Знаком отпустив Витольда, Досет молча раскурил сигару. Клуб сизого дыма доплыл до Анхелы, и Досет отметил, как уклончиво, как неуловимо дрогнули ее ресницы… Усмехнувшись, Досет предложил сигару лейтенанту. Пусть курит. Анхеле не нравится дым… Отлично! И, уже обращаясь к ней, произнес:
— Анхела Аус! Вы находитесь в Отделе национальной разведки! С вами разговаривает майор Пол Досет. Чем честнее, чем проще будут ответы на вопросы, которые мы сформулируем, тем быстрее вы сможете вернуться к своим привычным делам, к своему дому. Как правило, люди любят упираться, им не хочется говорить о своих проступках вслух. Вам я помогу. Сейчас вы услышите запись некоторых ваших телефонных бесед. Надеюсь, это раскроет вам глаза на характер предстоящей беседы.

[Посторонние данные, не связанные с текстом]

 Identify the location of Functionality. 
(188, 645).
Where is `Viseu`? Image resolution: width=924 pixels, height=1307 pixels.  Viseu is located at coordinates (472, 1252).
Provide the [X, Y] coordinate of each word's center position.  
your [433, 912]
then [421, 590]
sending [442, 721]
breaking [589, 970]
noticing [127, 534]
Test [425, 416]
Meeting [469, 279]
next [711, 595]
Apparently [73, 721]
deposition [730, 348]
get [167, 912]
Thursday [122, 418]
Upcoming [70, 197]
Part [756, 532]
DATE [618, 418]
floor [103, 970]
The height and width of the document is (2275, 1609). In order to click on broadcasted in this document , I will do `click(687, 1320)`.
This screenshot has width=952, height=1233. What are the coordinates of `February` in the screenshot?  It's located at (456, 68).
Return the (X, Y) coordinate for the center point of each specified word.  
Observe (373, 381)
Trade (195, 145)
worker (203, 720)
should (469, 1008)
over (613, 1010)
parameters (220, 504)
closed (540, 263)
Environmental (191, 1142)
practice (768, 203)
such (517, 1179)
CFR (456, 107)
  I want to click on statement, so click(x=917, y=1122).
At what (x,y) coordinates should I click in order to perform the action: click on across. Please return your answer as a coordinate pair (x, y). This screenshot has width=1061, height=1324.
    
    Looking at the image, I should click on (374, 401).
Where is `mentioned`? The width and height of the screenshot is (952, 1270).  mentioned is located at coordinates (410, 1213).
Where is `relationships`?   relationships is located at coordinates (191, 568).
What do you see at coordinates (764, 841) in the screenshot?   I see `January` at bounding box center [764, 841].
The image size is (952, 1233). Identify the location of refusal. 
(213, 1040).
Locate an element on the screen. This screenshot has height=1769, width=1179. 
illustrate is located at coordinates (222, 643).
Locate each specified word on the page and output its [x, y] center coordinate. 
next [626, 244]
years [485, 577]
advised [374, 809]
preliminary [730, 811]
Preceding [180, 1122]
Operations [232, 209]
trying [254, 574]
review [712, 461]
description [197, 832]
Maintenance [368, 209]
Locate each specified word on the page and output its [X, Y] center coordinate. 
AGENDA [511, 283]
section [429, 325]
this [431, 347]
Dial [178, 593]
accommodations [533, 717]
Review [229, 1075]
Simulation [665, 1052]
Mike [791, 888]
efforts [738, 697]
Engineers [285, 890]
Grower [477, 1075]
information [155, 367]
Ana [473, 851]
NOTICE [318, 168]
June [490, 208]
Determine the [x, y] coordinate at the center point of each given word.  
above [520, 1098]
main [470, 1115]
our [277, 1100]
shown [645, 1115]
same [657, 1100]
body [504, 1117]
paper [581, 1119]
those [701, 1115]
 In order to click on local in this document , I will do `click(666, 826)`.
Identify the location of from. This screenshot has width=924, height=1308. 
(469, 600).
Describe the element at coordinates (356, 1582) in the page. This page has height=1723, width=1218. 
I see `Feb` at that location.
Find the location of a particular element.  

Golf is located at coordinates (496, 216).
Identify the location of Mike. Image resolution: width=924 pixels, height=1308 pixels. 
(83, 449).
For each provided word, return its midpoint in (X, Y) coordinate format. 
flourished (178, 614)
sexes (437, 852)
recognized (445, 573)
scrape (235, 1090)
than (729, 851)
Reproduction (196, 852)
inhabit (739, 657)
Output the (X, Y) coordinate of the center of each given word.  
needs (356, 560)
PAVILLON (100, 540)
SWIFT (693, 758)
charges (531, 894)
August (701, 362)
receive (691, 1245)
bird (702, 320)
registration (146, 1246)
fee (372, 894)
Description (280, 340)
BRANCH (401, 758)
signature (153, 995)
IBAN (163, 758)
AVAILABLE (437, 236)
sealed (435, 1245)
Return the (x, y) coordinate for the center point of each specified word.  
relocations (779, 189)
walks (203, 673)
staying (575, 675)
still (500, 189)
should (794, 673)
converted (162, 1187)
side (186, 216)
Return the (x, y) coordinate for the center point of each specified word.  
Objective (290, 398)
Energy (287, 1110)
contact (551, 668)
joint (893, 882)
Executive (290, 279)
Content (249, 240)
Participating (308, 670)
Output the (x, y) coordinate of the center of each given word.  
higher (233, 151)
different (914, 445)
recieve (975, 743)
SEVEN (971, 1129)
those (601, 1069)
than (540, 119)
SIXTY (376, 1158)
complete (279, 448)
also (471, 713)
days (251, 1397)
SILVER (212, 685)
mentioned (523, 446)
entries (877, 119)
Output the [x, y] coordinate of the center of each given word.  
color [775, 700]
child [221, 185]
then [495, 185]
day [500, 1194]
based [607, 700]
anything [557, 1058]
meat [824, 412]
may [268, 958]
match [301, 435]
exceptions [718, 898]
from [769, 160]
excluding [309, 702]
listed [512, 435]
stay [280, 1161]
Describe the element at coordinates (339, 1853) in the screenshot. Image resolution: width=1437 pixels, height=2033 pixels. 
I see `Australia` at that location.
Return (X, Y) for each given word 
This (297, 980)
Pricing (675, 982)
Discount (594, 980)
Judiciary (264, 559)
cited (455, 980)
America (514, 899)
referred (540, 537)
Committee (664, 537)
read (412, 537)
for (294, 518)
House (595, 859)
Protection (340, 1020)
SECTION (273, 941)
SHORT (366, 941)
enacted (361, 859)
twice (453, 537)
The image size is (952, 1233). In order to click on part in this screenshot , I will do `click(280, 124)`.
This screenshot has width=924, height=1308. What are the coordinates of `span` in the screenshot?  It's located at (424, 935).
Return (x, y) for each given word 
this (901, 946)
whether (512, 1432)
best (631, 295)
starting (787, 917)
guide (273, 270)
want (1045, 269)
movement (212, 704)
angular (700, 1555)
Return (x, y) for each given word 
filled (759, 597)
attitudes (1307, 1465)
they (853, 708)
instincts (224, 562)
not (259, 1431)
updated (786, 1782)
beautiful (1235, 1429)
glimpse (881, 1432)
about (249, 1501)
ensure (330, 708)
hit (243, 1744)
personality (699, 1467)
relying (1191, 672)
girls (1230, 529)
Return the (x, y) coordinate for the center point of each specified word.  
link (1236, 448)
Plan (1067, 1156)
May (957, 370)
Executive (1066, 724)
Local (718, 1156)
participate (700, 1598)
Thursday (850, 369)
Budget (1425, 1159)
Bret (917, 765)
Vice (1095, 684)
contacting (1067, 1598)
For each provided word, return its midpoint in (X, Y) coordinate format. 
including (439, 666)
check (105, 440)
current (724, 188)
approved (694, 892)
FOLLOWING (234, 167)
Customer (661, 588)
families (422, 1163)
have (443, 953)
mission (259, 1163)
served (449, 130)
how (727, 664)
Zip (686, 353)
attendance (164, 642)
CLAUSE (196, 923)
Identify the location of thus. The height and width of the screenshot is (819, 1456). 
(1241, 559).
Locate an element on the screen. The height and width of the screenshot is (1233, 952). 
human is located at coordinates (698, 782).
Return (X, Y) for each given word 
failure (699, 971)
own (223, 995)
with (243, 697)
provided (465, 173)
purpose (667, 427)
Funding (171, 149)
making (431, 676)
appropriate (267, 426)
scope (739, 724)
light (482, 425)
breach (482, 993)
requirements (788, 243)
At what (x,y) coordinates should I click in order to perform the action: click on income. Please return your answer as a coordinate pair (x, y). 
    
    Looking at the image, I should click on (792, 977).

“Я думал, ты у Октавии… — Только Анхела могла уловить скрытое беспокойство Антонио Ауса. — В такие дни нехорошо оставаться одной”. — “О чем вы, отец?” — “О самолете, который разбился вечером близ Ниданго. Говорят, на его борту были иностранцы. Я видел полковника Клайва, он всерьез озабочен возможностью иностранного вмешательства во внутренние дела Тании. Ниданго — порт. Вторжение, если оно состоится, несомненно последует и через Ниданго.” — “Что это за самолет, отец?” — “Не знаю подробностей. Да и зачем это тебе? Кто с тобой, кстати, сейчас в вилле?” — “Пито Перес, отец.” — “Пито — хороший парень, но где остальные?” — “Скучают в казармах. Генерал Нуньес готовит добровольцев для очередной прочистки лесов Абу…” — “Я пожалуюсь Клайву! Нуньес не имеет права оставлять тебя одну в незащищенной вилле!” — “Не надо звонить Йоргу, отец. В Ниданго сейчас птиц меньше, чем морских пехотинцев!.. И еще… Этот самолет… В нем действительно были иностранцы?” — “Так мне сказал Порг. Я ему верю.”- “А кто занимается самолетом, отец?” — “Кажется, генерал Нуньес…”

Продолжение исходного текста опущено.